Standing outside his parents' home in this working-class neighborhood, Rep. Robert Ehrlich announced this morning that he will seek the Republican nomination for governor.

Ehrlich said he wanted to announce he was running for governor at the house because, "it's my foundation for this very day." He praised his "two working parents" and said he learned values in their home.

Ehrlich planned to campaign this afternoon in Montgomery County and host an evening fund raiser at a downtown Baltimore hotel.

The congressman is the first major candidate to officially enter the race to replace Democratic Gov. Parris Glendening, who is completing his second term and cannot run again because of term limits.

Republican officials and party leaders encouraged Ehrlich to run because they consider him the only Republican with a chance to defeat Lt. Gov. Kathleen Kennedy Townsend, the current front-runner for the Democratic nomination.

Ehrlich, 44, was elected to Congress in 1994. His district was redrawn substantially this year. It covers parts of the counties of Anne Arundel, Baltimore and Harford and a bit of Baltimore city.

Ehrlich began talking last summer about entering the race. He repeatedly postponed an announcement while deciding whether it would be best for him and for the Republican Party to stay in Congress or try to become the first Republican to win a statewide race since Spiro T. Agnew was elected governor in 1966.

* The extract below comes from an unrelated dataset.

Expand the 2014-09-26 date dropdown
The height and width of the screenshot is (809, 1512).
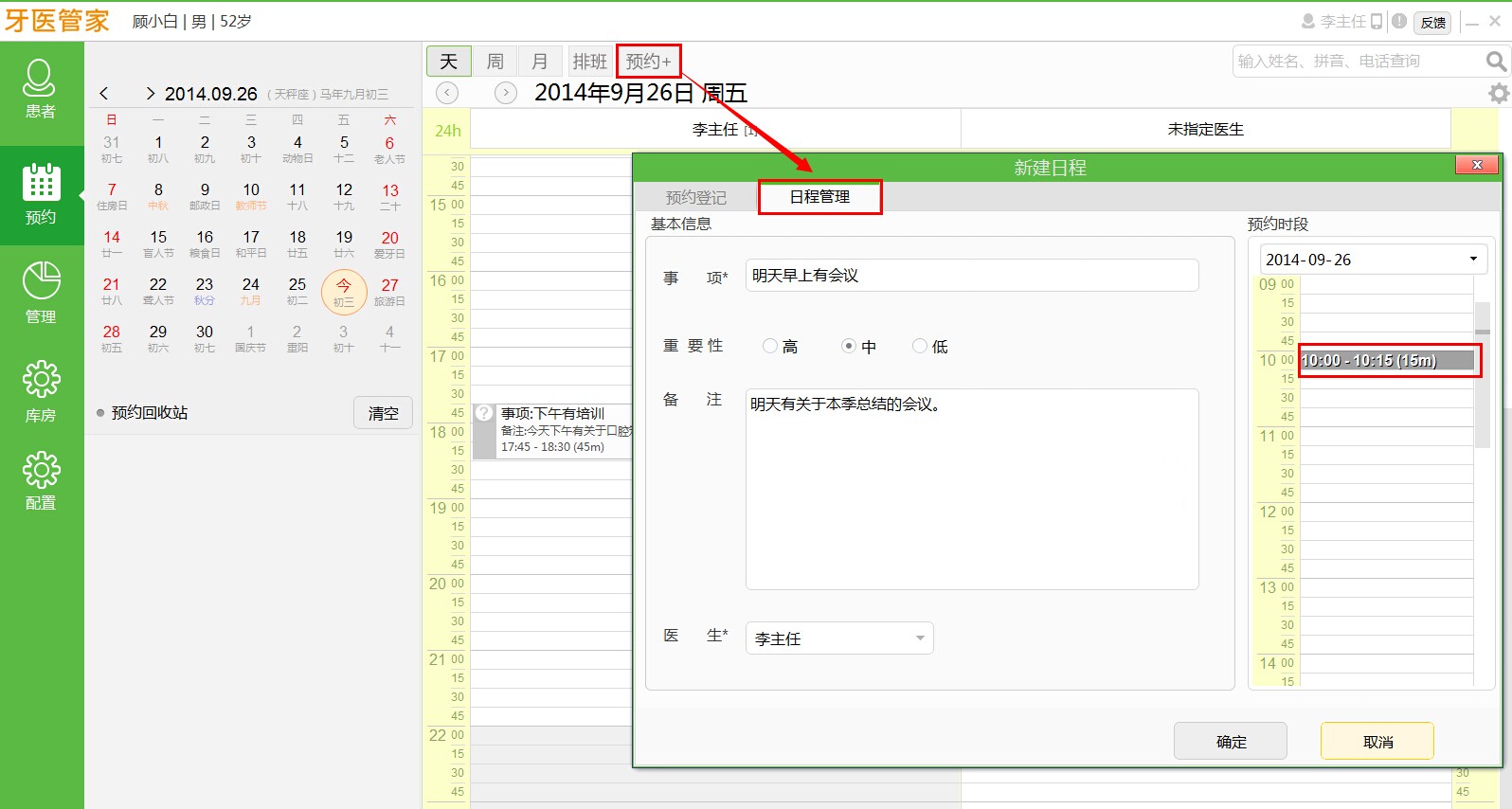click(1472, 260)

Townsend has not formally announced her candidacy, but is clearly running for the Democratic nomination. She visited Montgomery County today for a tour that had all the trappings of a campaign event. Townsend's aides say she will not disclose her political plans until after the General Assembly session ends April 8.

Baltimore Mayor Martin O'Malley is also considered a possible Democratic candidate. At a fund raiser Sunday, O'Malley said he will wait until after the legislative session to make his decision and possibly until the July 1 filing deadline.

The only other announced candidate is Republican Ross Pierpont, 84, a frequent candidate for elective office.

The primary election in Maryland is Sept. 10, and the general election is Nov. 5.